Hills filled the horizon, and there was a stream with rocks bordering the muddy bank. The river ran for three miles or so, and then there was a little patch of yellow grass. The rest of it was just grass stretching on for miles and miles. A slight breeze blew, coming from the mountains.
Renoir asked the Man in the Green Vest, “Where are we?”
“We are 55 miles northern-southern of Delhi, India, which is the precise location of the Canyon of the Dead Mermaids.”
“What does northern-southern mean?” Renoir inquired, slightly embarrassed.
“Why, northern-southern is the longitude of the mantle! But Kui lives in the core of the earth, so we still have a little longer way to travel.”
“So does that mean we are 55 miles under Delhi?”
“”Now you are catching on!” exclaimed the Man in the Green Vest jumping to his feet.
Renoir’s stomach lurched at the thought of these sentences. They were under Delhi? They had to go all the way to the core to stop the mistress of evil, Kui. Then a question that was looming in the air formed in Renoir’s mind: ‘Would she survive the trip to the Canyon of the Dead Mermaids?”

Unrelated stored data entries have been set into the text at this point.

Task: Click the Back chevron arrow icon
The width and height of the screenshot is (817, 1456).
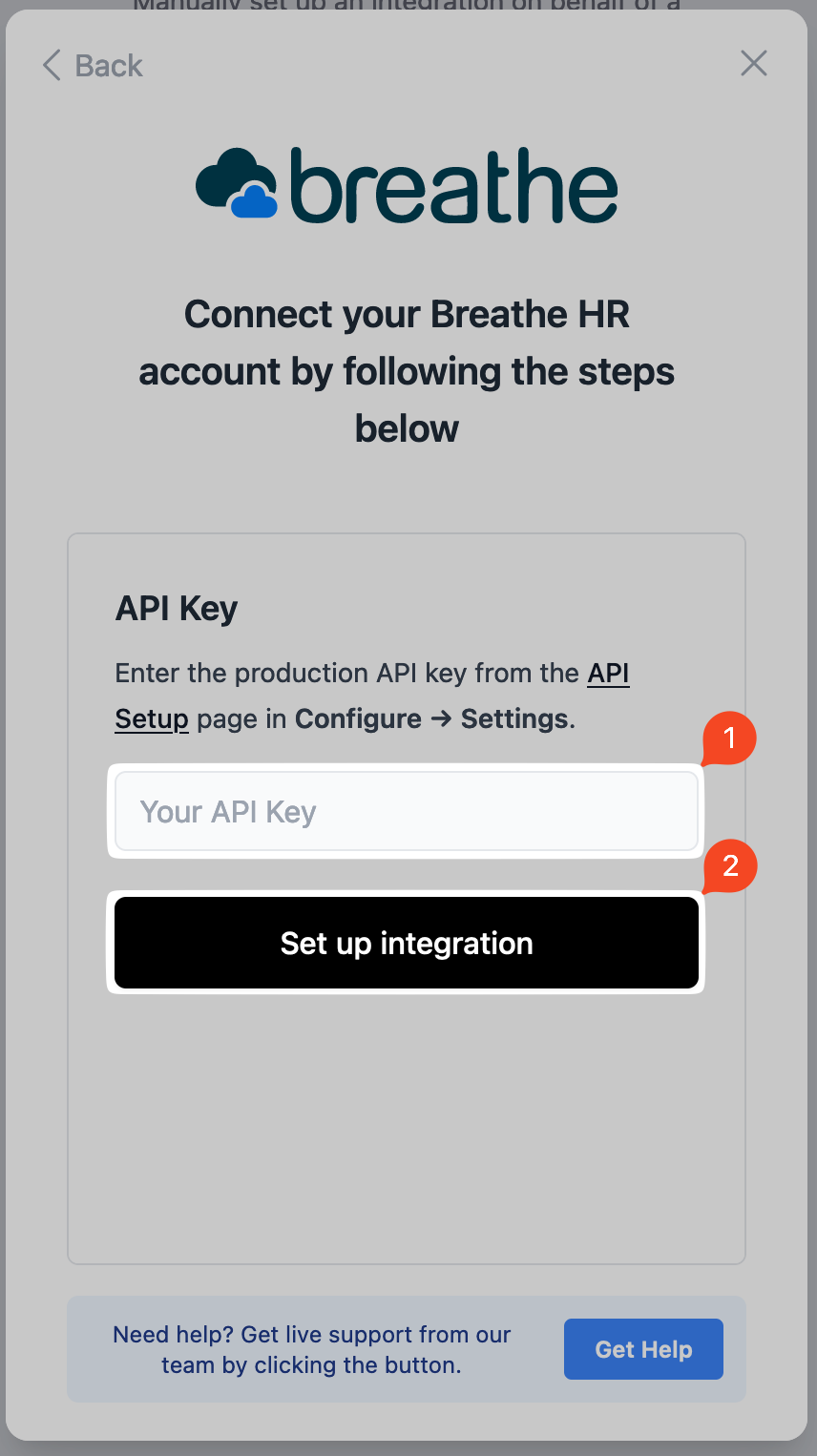Action: tap(52, 66)
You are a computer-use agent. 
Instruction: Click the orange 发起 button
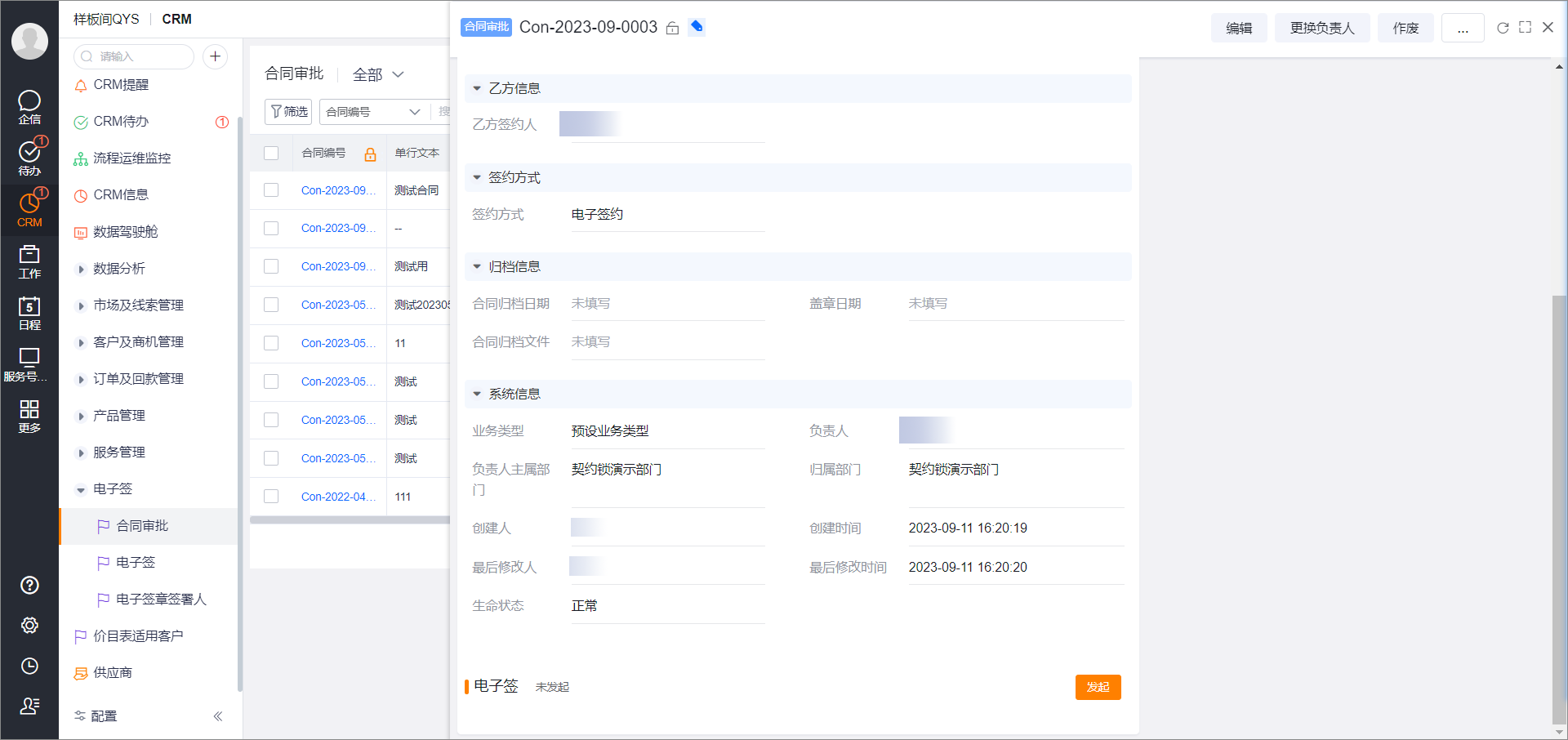coord(1098,687)
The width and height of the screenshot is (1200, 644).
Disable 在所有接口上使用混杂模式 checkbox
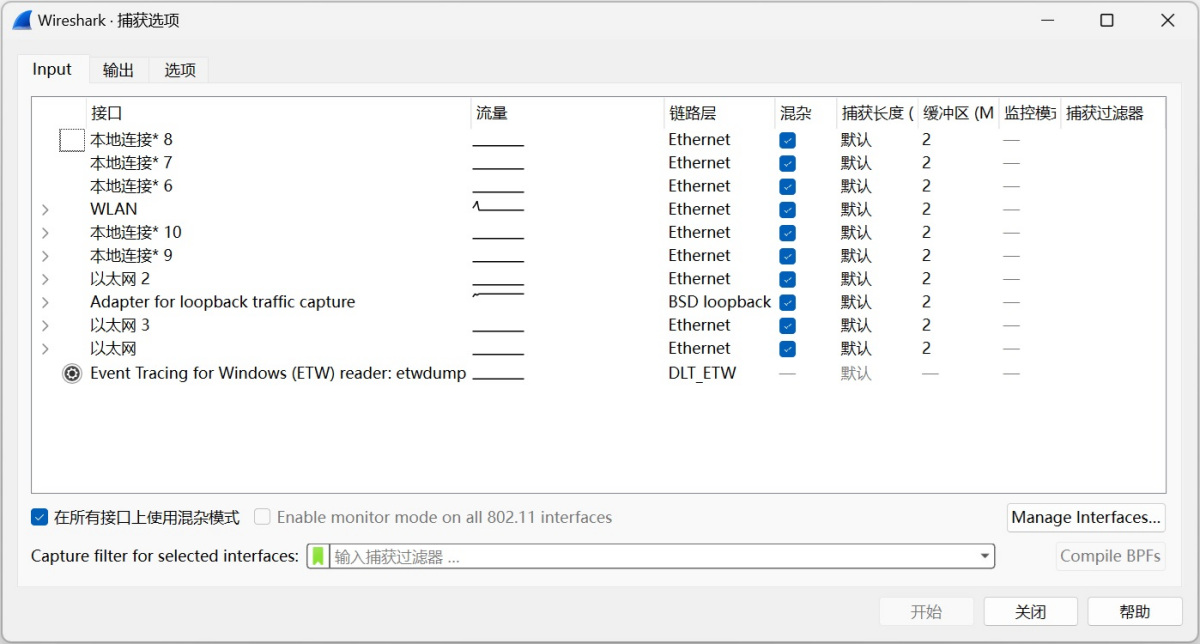tap(40, 517)
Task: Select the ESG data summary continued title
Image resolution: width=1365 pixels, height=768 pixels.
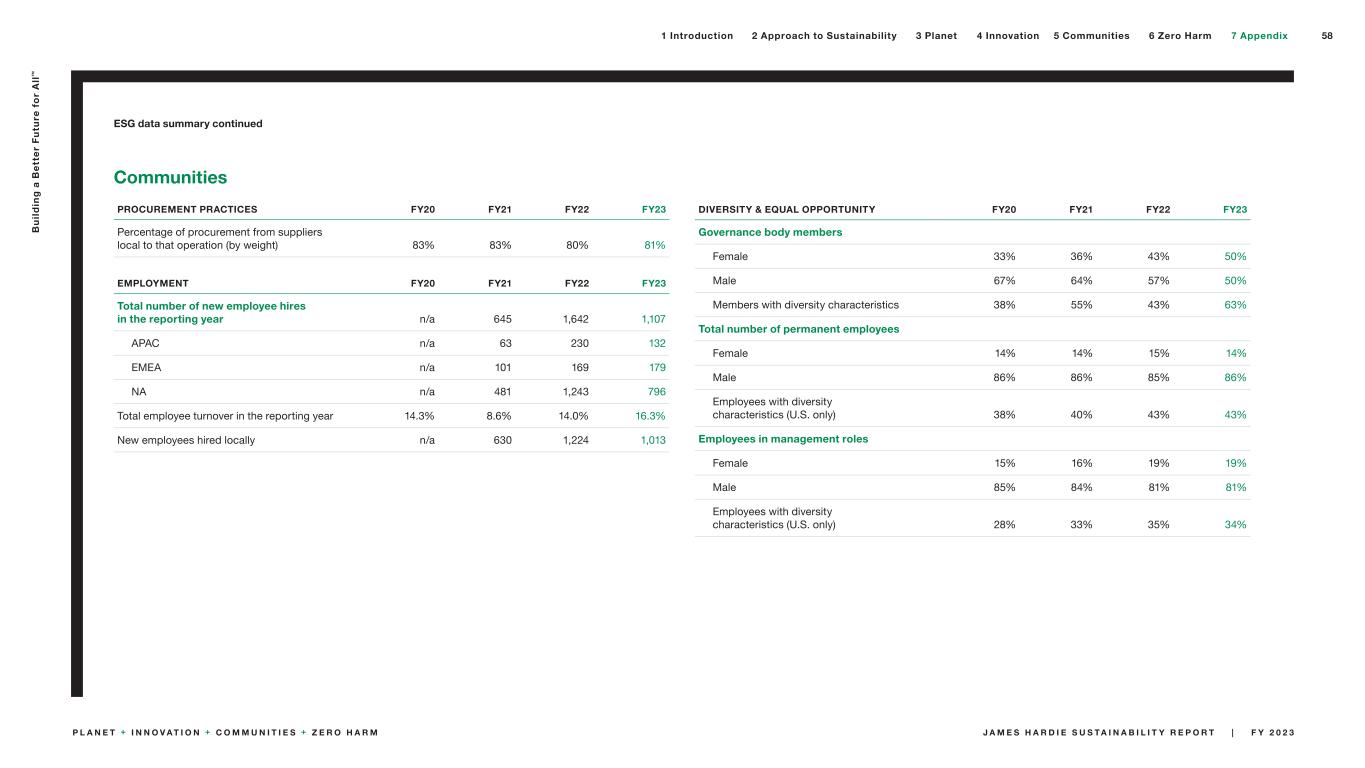Action: (x=188, y=124)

Her thoughts were interrupted by a voice below her that said “We better get going Renoir,” and she realized that she was still on Miss Hoffman’s shoulder.
The Man in the Green Vest, (who seemed to be the leader) led the group to the small patch of yellow grass, where he halted, and hung his head before the dehydrated grass as if it were a grave of someone that was very dear to him, and told Renoir quietly, “I believe the only way to enter the Canyon of the Dead Mermaids is for Kui to hear the sound of someone that has been under her influence. The patch of yellow grass is a marker for where you should stand when you…”
His voice trailed off, and Renoir nodded. Standing on the patch of yellow grass, she produced a rather innocent sounding squeak.
At this the nearby grass split in half and two golden mermaids appeared, each one the size of three elephants. As water started trickling out of the mermaid’s mouths, the hills merged together creating a canyon shape. A thick mist fell over the surrounding area blocking any passerby from view, (though I doubt there was any living thing in the mantle.)
“Kui lives at the bottom of the canyon,” the Man in the Green Vest commented. “The nearest entry way is through the mouth. If my calculations are correct, we can use the golden ladder on left side of each mermaid’s fin. Half of us will enter through the right mermaid and half of us will enter through the other mermaid. They both lead to the same grand hallway.”
The water from the mermaid’s mouths was now up to Miss Hoffman’s waist.
“We better hurry!” Renoir exclaimed.
“All right,” the Man in the Green Vest said, “The Actor and I will go first.”
One by one, the cast and crew of the Los Slopes Opera ventured into the mermaids mouths until only Miss Hoffman carrying Renoir and a strange figure with an apron and eye shadow the purplish color a bruise turns when it is healing, whom Renoir had never seen, were left to climb up the ladder. The water was now up to Miss Hoffman’s chest and Renoir could feel droplets of it on her feet.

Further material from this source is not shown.